There are no winners in this.

----------


## COpatriot

I watched it. Bibi pretty much made his big sales pitch for the war effort and that (a)IPAC crowd lapped it right up. Blatant war propaganda.

----------


## cindy25

> What Israel does is their business.  I just wish they would leave us out of it and stop trying to run OUR government.


staying out means staying out 100%; no aid, no backup; they pick a fight and sink or swim on their own. they run out of tanks or fuel, too bad. let Sheldon Adelson re-supply them.

----------


## Xhin

I'm not sure if this is the same news story, but it was reported by the Associated Press an hour ago:

http://www.google.com/hostednews/ap/...933dcdfd8f4827

The Israeli leader dismissed arguments that an attack on Iran would exact too heavy a toll by provoking Iranian retaliation. He held up a copy of a 1944 letter from the U.S. War Department rejecting world Jewish leaders' entreaties to bomb the Auschwitz death camp because it would be "ineffective" and "might provoke even more vindictive action by the Germans." 

As I pointed out elsewhere, the Holocaust reference isn't really comparable. The Iranians are not currently massacring Jews. In fact they will have no cause to until Israel pre-emptively attacks them.

But now, if anyone in the US disagrees with Israel, it looks like they support the Holocaust. Well played, Netanyahu, well played.

----------


## Xhin

On the plus side, helping to start world war 3 would make Ron Paul's foreign policy positions a lot more popular.

----------


## Brian4Liberty

War mongers beating the war drums.

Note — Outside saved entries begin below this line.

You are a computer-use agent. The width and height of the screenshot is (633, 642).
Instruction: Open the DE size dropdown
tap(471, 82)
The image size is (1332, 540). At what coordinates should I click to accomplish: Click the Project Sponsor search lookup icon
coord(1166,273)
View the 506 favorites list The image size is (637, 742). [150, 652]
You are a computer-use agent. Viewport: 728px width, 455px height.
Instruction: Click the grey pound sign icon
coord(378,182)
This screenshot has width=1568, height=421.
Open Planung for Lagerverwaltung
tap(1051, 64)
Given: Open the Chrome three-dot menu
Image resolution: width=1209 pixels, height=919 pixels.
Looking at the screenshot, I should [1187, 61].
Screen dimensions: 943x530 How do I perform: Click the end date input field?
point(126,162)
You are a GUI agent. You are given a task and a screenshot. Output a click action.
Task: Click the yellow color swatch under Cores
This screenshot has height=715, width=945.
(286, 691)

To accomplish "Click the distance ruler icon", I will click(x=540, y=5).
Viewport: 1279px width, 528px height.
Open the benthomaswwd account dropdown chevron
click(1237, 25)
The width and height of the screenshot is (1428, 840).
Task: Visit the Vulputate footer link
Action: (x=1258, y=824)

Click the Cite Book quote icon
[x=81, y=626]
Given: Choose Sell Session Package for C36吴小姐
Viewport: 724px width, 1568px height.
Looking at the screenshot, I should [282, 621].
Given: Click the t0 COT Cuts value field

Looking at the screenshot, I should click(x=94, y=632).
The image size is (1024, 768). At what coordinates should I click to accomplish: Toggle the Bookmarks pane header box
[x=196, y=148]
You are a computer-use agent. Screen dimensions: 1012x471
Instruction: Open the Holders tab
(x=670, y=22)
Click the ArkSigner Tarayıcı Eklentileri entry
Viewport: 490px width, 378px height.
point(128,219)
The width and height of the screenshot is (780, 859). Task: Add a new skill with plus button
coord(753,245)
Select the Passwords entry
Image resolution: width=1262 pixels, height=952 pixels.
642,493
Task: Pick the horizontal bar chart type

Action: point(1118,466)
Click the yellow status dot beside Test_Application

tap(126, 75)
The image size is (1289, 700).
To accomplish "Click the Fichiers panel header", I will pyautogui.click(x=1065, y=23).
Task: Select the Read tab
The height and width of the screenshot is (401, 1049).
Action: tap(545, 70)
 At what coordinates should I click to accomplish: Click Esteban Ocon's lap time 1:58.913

Shocking.

----------


## kill the banks

it's late ..  I'm tired but remember reading Russia would stand down too .. look out

----------


## LibertyEagle

> On the plus side, helping to start world war 3 would make Ron Paul's foreign policy positions a lot more popular.


I doubt it, as it would likely lead to us being attacked here, too.

----------


## Xhin

Yes, but if american interventionism helps start a world war, the american people may rethink their ideas about foreign policy.

----------